The task — Locate, in the data below, the line that contains "The image size" and the line that contains "Click the Next"; reproduce exactly those two lines and every line between them, nothing more.

Data extract —

[Start of Attachment]

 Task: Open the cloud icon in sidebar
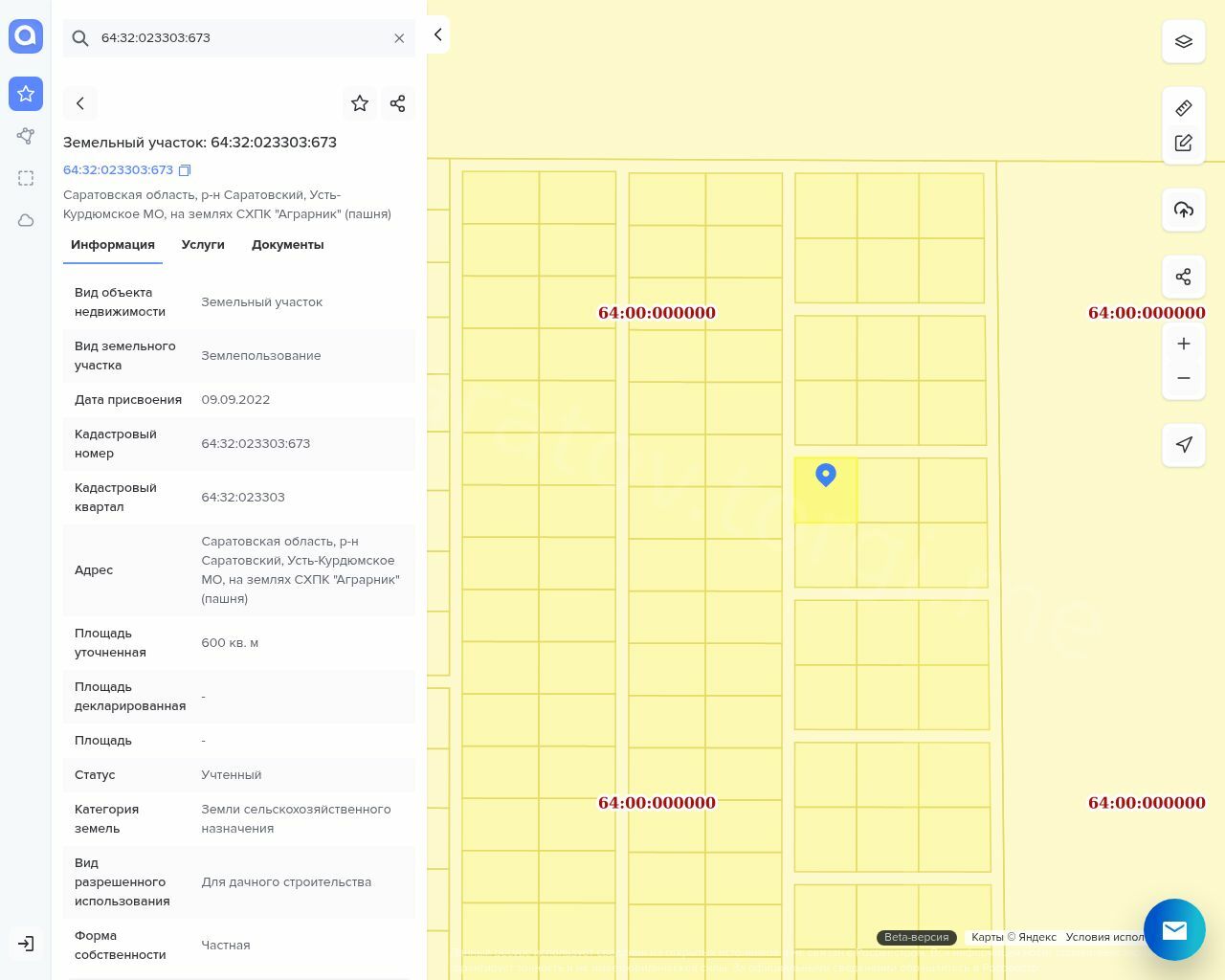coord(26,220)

[End of Attachment]
[Start of Attachment]

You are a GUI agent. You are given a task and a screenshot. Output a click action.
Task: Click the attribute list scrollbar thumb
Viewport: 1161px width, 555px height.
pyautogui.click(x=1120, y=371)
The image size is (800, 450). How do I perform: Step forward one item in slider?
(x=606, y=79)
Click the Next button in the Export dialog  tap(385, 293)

[End of Attachment]

Solution below —
The image size is (800, 450). How do I perform: Step forward one item in slider?
(x=606, y=79)
Click the Next button in the Export dialog  tap(385, 293)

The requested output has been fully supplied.